Familie D. / 23.09.2007:

Lieber Briefkastenonkel

Kannst du uns sagen, warum diese Strasse früher Gotterbarmweg geheissen hat und warum sie dann umbenannt wurden?



Antwort von altbasel.ch:

Die Sache ist kompliziert. Der halbe Gotterbarmweg wurde 1941, zum vierhundertsten Todesjahr des Basler Stadtarztes Theophrastus Bombastus von Hohenheim - kurz Paracelsus - in Paracelsusstrasse umbenannt, während seine andere Hälfte den Namen "Im Surinam" bekam.
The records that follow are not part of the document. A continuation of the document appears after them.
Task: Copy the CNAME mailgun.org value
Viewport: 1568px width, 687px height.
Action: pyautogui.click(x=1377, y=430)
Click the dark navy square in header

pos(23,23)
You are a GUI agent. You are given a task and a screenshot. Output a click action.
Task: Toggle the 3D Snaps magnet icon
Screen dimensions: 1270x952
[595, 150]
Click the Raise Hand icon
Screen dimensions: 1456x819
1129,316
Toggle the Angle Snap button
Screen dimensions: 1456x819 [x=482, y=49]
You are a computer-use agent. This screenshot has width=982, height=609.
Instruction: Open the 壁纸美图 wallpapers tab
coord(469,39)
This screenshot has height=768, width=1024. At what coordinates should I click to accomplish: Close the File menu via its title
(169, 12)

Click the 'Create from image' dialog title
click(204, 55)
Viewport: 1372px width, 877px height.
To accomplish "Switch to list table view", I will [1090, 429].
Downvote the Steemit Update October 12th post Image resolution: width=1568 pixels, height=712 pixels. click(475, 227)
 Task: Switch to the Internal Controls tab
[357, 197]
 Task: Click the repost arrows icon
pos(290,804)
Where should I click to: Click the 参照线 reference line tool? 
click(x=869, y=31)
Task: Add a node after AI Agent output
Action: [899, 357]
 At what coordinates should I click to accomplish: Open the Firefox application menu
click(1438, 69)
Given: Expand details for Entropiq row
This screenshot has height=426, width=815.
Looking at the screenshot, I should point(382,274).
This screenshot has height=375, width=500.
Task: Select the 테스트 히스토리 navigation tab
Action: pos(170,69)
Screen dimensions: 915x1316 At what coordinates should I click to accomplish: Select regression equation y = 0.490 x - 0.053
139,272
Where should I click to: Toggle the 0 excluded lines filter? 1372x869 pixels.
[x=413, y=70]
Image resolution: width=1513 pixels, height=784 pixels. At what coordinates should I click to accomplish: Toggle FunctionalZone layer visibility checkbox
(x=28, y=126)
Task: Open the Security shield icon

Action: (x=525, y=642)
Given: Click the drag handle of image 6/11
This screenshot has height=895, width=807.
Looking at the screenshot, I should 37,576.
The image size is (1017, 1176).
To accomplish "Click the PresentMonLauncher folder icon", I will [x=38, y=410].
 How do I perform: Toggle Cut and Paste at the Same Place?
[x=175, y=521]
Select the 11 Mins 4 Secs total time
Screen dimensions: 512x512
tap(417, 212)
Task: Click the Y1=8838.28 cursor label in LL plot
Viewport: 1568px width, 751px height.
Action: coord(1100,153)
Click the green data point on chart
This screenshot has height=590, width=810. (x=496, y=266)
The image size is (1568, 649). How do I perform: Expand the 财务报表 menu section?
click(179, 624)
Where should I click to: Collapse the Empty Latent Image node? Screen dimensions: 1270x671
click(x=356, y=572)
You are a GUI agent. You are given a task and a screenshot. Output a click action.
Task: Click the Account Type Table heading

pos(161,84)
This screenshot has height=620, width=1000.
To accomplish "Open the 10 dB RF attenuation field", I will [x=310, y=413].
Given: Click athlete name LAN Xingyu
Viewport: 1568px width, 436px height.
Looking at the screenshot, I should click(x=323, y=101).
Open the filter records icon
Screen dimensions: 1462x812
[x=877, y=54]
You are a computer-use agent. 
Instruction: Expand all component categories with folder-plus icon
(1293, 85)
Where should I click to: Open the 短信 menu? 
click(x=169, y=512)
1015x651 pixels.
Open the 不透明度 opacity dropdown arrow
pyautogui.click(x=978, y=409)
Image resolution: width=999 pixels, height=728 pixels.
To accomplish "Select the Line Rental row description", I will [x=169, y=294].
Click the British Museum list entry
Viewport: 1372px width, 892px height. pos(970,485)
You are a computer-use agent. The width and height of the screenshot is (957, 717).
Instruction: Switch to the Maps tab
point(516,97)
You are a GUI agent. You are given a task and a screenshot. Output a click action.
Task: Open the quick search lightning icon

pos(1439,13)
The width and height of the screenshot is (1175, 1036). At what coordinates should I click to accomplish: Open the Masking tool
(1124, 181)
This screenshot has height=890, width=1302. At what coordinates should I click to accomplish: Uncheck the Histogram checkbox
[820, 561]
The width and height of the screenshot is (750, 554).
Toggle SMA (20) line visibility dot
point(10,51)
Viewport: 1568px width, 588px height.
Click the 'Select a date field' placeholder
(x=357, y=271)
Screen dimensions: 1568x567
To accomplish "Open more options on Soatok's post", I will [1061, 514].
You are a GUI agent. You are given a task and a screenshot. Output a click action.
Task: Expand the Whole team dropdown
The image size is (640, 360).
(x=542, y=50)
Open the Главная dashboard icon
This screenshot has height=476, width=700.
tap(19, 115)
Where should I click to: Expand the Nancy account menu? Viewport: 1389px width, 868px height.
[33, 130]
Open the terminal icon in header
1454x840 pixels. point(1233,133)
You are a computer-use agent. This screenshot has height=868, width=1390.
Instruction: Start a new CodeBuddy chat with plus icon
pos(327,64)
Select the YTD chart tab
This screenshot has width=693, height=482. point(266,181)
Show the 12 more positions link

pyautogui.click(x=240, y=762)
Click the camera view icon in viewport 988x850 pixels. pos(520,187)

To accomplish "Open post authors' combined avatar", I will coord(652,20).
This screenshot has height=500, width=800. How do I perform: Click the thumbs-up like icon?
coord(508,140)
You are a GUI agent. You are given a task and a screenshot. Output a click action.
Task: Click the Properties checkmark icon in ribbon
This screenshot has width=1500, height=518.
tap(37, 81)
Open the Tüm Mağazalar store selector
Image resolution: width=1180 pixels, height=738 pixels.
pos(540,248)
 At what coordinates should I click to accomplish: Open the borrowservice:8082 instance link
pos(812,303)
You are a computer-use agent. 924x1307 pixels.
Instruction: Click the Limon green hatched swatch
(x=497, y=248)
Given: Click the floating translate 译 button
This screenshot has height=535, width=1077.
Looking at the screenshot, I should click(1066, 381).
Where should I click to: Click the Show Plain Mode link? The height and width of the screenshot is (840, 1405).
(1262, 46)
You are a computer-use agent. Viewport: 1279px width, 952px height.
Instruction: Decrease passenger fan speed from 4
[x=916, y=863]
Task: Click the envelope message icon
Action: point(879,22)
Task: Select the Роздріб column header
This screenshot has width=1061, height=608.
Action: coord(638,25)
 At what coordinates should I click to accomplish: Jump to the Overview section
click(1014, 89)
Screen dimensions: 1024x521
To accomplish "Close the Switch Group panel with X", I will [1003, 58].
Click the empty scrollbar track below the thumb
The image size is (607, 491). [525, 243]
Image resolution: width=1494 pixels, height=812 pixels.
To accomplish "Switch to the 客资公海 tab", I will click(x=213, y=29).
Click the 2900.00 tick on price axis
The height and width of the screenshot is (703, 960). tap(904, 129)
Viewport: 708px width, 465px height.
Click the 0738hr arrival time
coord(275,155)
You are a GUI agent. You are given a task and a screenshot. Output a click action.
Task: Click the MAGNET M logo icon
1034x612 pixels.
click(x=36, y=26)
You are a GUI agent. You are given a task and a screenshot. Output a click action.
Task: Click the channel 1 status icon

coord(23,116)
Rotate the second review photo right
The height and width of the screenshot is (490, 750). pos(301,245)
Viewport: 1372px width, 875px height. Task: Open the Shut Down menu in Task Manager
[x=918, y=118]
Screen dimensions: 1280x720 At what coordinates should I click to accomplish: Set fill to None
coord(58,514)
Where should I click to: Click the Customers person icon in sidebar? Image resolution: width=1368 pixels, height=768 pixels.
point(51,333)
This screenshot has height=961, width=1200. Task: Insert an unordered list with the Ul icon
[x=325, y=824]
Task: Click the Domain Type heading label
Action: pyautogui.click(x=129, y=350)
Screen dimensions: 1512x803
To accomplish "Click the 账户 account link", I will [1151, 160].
Dieser Gotterbarmweg wurde seinerseits vor 1924 wegen dem 1910/13 erbauten Badischen Bahnhof in unmittelbarer Nachbarschaft "Hintere Bahnhofstrasse" genannt.

Diese Strasse erscheint also erst mit dem Bau des Bahnhofs, aber der Gotterbarmweg taucht schon vorher an anderer Stelle auf. Er wurde 1924 quasi verlegt. Der alte Gotterbarmweg verband einst die Gegend des heutigen Schorenweg mit jener der Grenzacherstrasse auf der Höhe der Solitude. Zu Beginn des 19.Jh kennt man den Flurnamen "auf dem Gotterbarm", wobei sein Ursprung in einer alten Richtstätte nahe der Riehenstrasse liegen dürfte.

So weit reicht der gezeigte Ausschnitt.